In yesterday’s DM we considered the apophatic side of Divinity, the limits of language to name the Great Mystery or what Eckhart called “the ocean of God’s unfathomableness.” We also considered Estelle Frankel’s endorsement of the “wisdom of Not Knowing” and silence, therefore.
If God is Nothingness (among other things), silence can be a door into God, an opening to the divine.
Indeed, Eckhart says “nothing in all creation is so like God as silence.” For Eckhart silence is a requisite for listening deeply to the “Word of God” that dwells within us all. Says Eckhart: The Word lies hidden in the soul, unknown and unheard unless room is made for it in the ground of hearing, otherwise it is not heard. All voices and sounds must cease and there must be pure stillness within, a still silence. Stillness leads to an encounter with the Divine.
There are many kinds of silence. Sometimes we are silent out of ignorance; sometimes out of fear or timidity or shyness; sometimes out of guilt (one bigshot this past week took the fifth amendment in a court trial 440 times lest he incriminate himself).

Given data:

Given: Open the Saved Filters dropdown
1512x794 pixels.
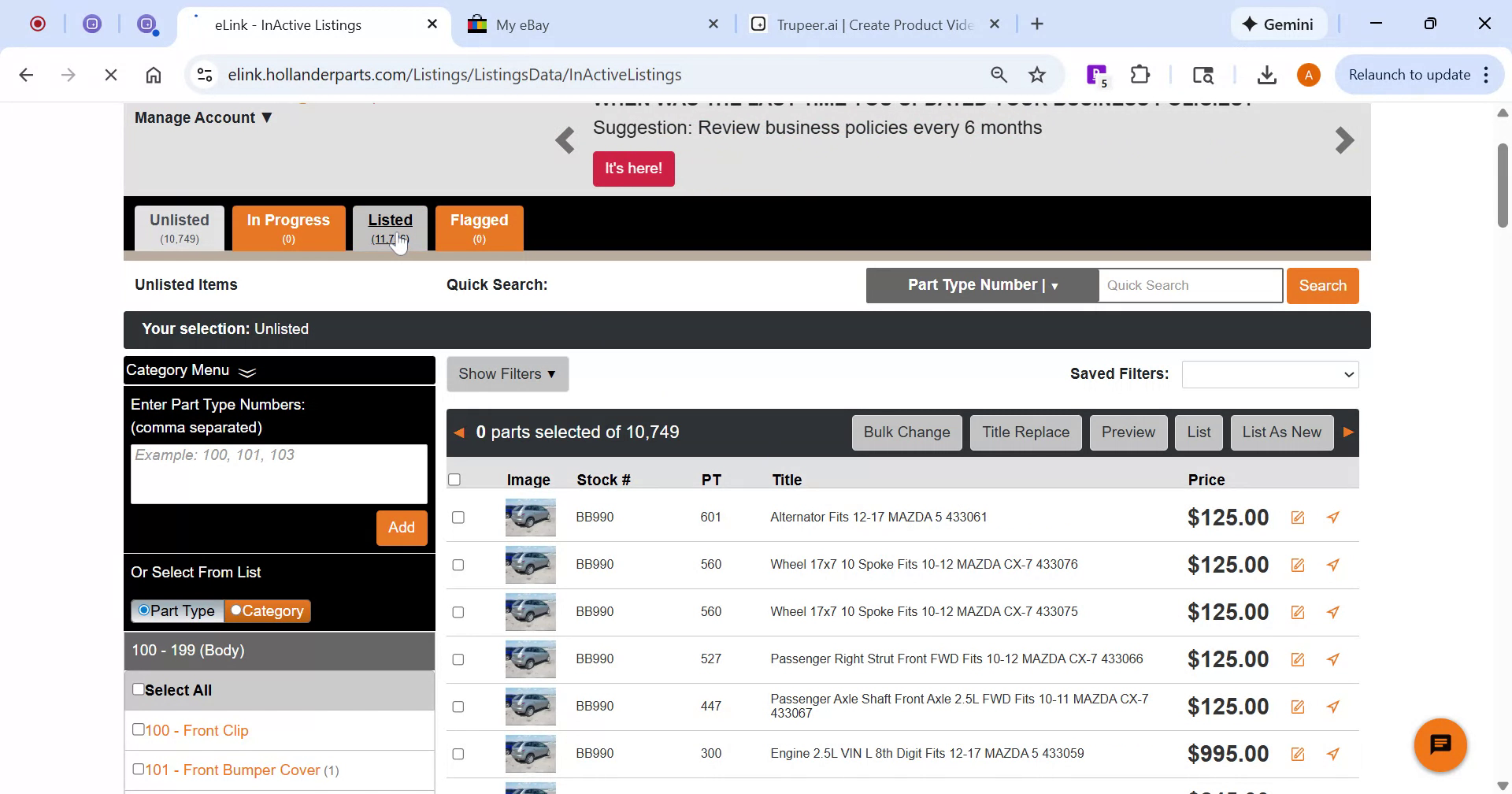Looking at the screenshot, I should coord(1270,374).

Task statement: Copy out the passage on silence between "There are many" and "he incriminate himself).", inclusive. The material has no connection to the passage on silence.

Solved problem:
There are many kinds of silence. Sometimes we are silent out of ignorance; sometimes out of fear or timidity or shyness; sometimes out of guilt (one bigshot this past week took the fifth amendment in a court trial 440 times lest he incriminate himself).